Many products have had to be recalled by manufacturers since late October because they contained sesame seeds with residues of ethylene oxide (EO), which is suspected of being carcinogenic. There could be more, as investigations by food authorities are still underway. The laboratories, according to one manufacturer, are barely keeping up with the tests.
Every second delivery is examined
India is one of the EU's major sesame suppliers. Since salmonella cases have occurred repeatedly, the EU has stipulated that every fifth delivery of sesame from India must be tested for the pathogen. This may have led to Indian exporters increasingly disinfecting their goods with EO, which is permitted there. The risk of detection is low, because the substance is not detected by standard pesticide screening and must be analyzed individually. This is an effort that importers usually do not make.
A conventional Belgian company nevertheless reported the finding. On September 9, it appeared in the European rapid alert system RASFF and drew a rat's tail of investigations. Contaminants turned up in other sesame shipments, and on October 13, organic sesame that had entered the EU via the Netherlands was in the RASFF for the first time.
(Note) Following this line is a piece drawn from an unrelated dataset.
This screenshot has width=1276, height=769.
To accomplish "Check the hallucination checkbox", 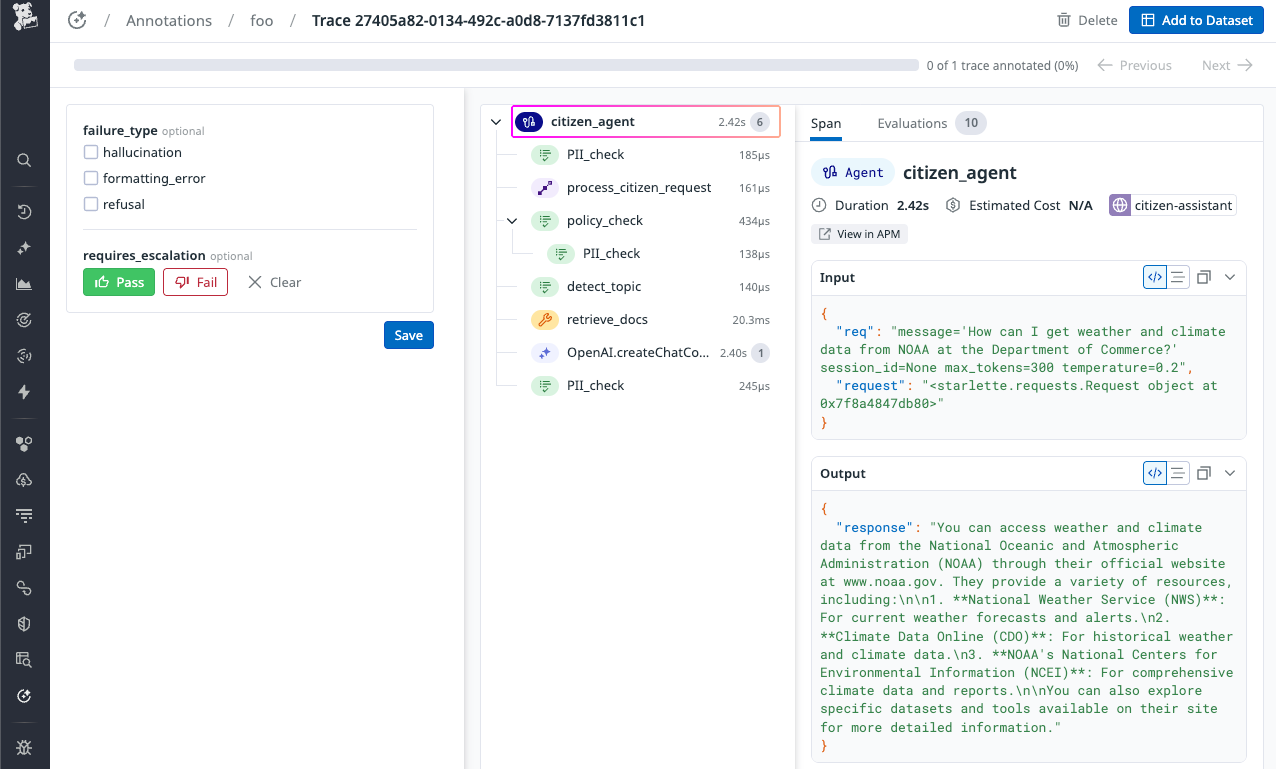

Since October 26, every second shipment of sesame from India across the EU has to be tested for EO. In parallel, India stopped exporting sesame to the EU, Mundus Agri reported.
The GMP+ certification program has published a list of Indian companies in whose sesame shipments EO has been detected. Two of them have organic in their names: Nature Bio Foods and Organic Products India. For the others, it is not apparent whether they also imported organic sesame into the EU.
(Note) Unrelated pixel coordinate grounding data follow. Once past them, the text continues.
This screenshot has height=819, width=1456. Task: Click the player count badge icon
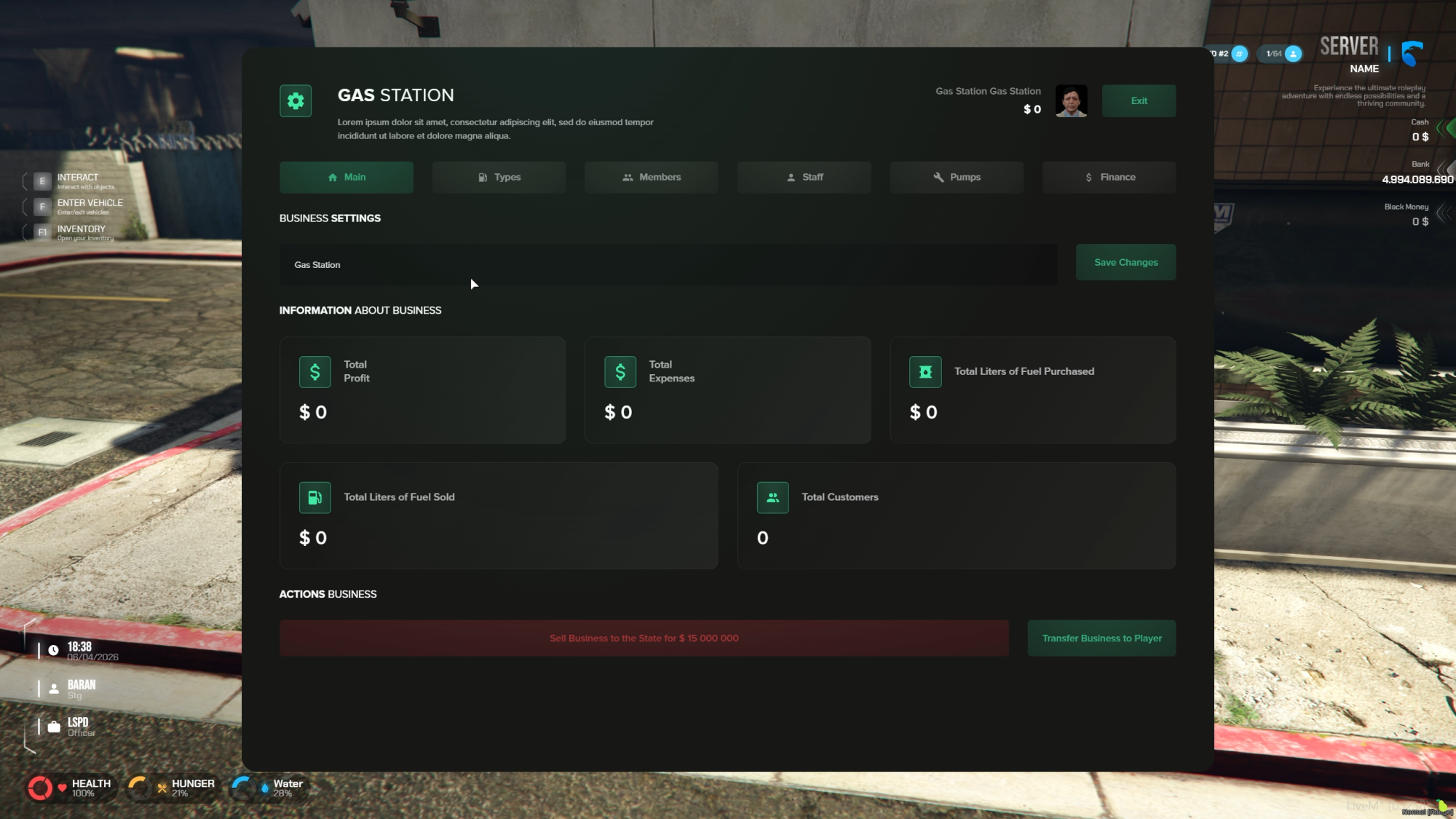click(1294, 54)

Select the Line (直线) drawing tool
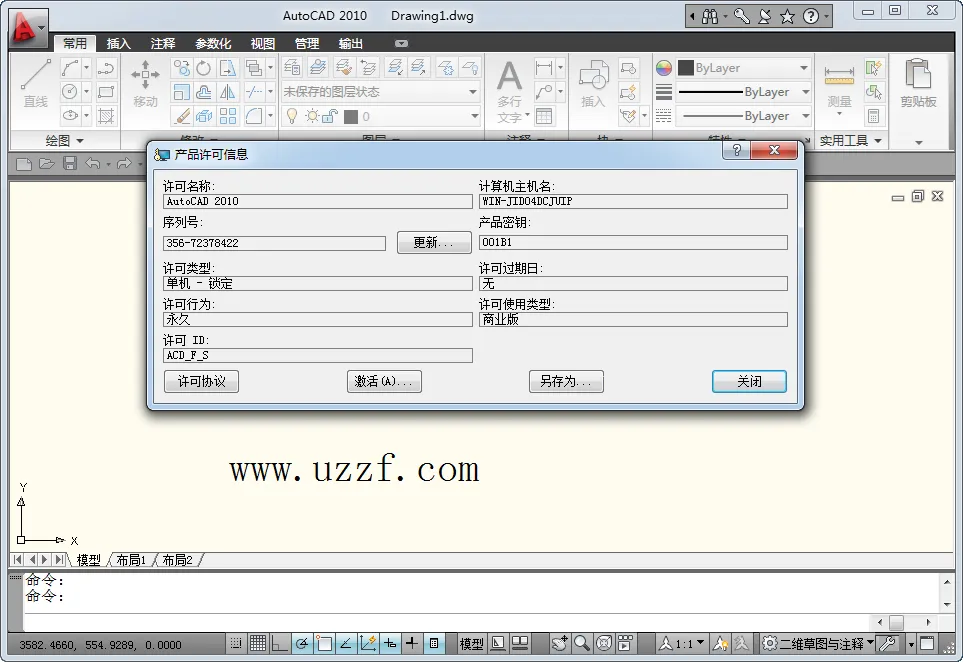(x=35, y=72)
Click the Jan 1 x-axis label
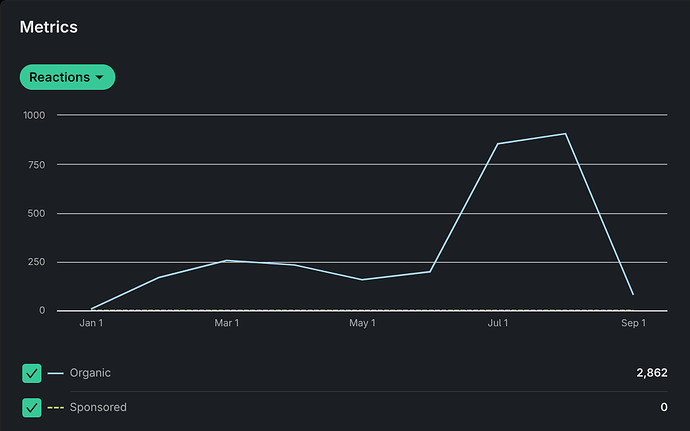The image size is (690, 431). [91, 323]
Ethylene oxide: Banned due to suspected carcinogenic effect
Ethylene oxide (EO) is a reactive, toxic gas and is used to produce certain chemicals, such as surfactants. But EO is also used to fumigate spices, nuts and oilseeds to disinfect them. "In the case of sesame, this is intended to kill any intestinal bacteria (e.g. salmonella) that may be present, which are often detected there," explains the Chemical and Veterinary Investigation Office in Stuttgart (CVUA).
In the EU, EO has been banned as a pesticide since 1991 because it is classified as a carcinogen and mutagen. In other countries such as India or the USA, it may still be used. Oilseeds such as sesame imported into the EU may contain a maximum of 0.05 milligrams per kilogram (mg/kg) of EO.
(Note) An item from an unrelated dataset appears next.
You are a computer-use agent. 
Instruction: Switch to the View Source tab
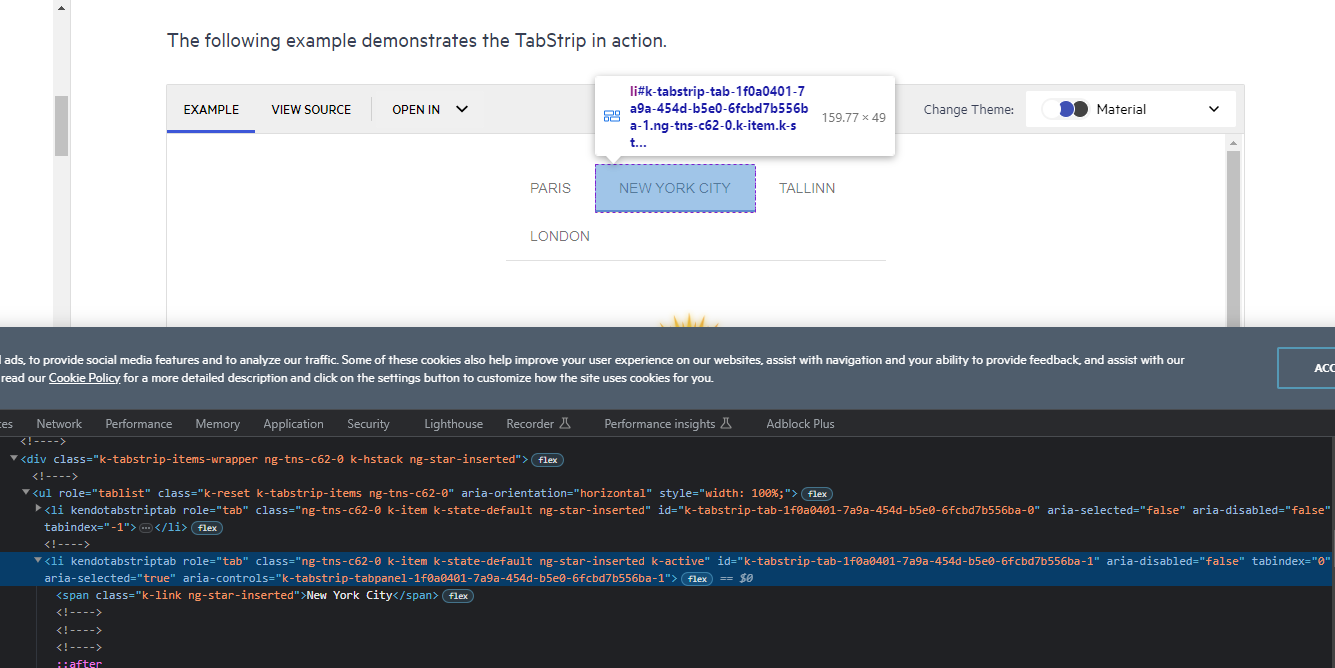tap(311, 109)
In the case of organic products, a value of 0.01 mg/kg would already lead to the suspicion that the goods had been fumigated with an unauthorized agent. EO decomposes relatively quickly to form 2-chloroethanol, about whose harmfulness little is known. Therefore, as a precaution, the limit value applies to the sum of ethylene oxide and 2-chloroethanol. In organic sesame, contents of several mg/kg were measured in most cases.